Neurodiversity Innovation in the Workplace: Inclusion Insights from Chicago's DEI Leaders

Texthelp recently hosted an exclusive event at The Ritz Carlton in Chicago, bringing together senior DEI and HR professionals to discuss the growing importance of neurodiversity inclusion in the workplace.

The forum featured keynote speakers Jim Stachowiak, Accessible Technology & Operations Lead at Northwestern University, Jennifer (JP) Price, Manager at EY’s Neuro-Diverse Center of Excellence, and Maureen Dunne, author of The Neurodiversity Edge. A panel discussion, moderated by Chris Grous, Inclusive Workplaces Director at Texthelp, included industry leaders Marsha McDermott, Director of D&I at RR Donnelley and Heather Tartaglia, Associate Director and Activation Lead at EY’s Neuro-Diverse Center of Excellence, who shared valuable insights and strategies for creating inclusive work environments..

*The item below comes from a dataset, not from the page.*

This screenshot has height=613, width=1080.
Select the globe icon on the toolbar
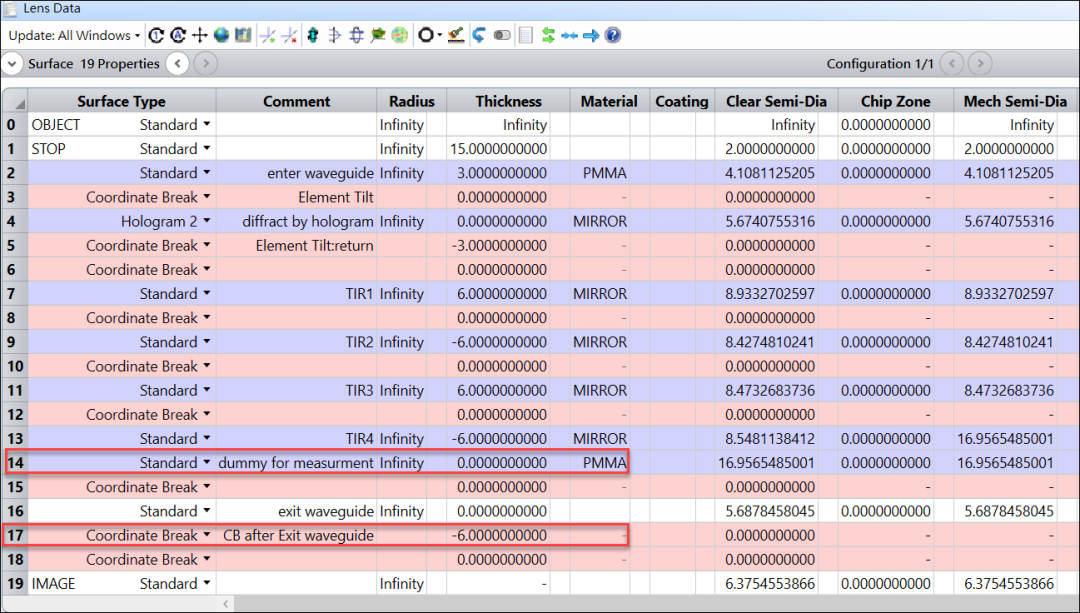pos(221,35)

Diverse speakers enhanced understanding of the neurodivergent experience in the workplace. JP emphasized the challenges and strengths associated with auditory-focused listening, while Chris shed light on navigating corporate environments with dyslexia, ADHD, and the complexities of "masking" traits to fit in. Their insights underscored the importance of accommodating diverse cognitive styles and fostering environments where all individuals can thrive.

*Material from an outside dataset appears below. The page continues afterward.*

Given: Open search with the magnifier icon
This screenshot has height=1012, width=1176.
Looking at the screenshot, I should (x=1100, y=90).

The Future of Work is Neurodiverse

The event highlighted a significant demographic shift in the workforce as 53% of Gen Z are reported to identify as neurodiverse. Chris Grous highlighted that understanding and supporting these individuals isn't just advantageous but imperative for future talent acquisition and retention strategies. Jim Stachowiak underscored the growing presence of neurodiverse students at universities, emphasizing a cultural shift towards greater acceptance and accommodation. 

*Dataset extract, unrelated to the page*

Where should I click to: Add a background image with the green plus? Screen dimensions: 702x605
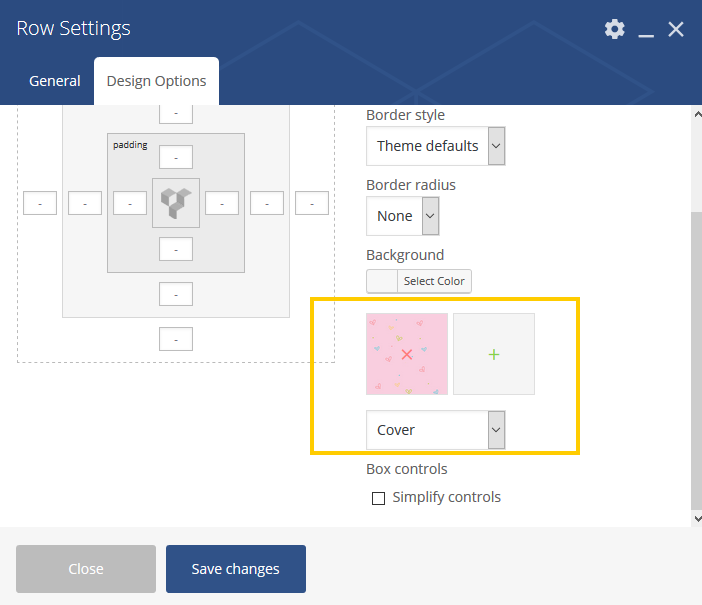[494, 354]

Heather Tartaglia echoed this noting that as neurodiverse individuals become the majority, organizations must adapt their workplace environments and practices to foster inclusivity and capitalize on diverse talents. The insights pointed to a pressing need for organizations to proactively embrace neurodiversity, ensuring they are equipped to harness the full potential of this emerging workforce demographic.

The Business Case for Neuroinclusion

Leaders dived into the strategic advantages of embracing neurodivergent talent. Chris Grous emphasized that neurodiversity inclusion goes beyond compliance, stressing the importance of recognizing and leveraging the unique talents of neurodivergent individuals, such as pattern recognition and innovative thinking. Jim Stachowiak urged a shift in thinking towards embracing different perspectives, noting that neurodiverse individuals, when properly supported, can provide organizations with a competitive advantage through their creative problem-solving abilities.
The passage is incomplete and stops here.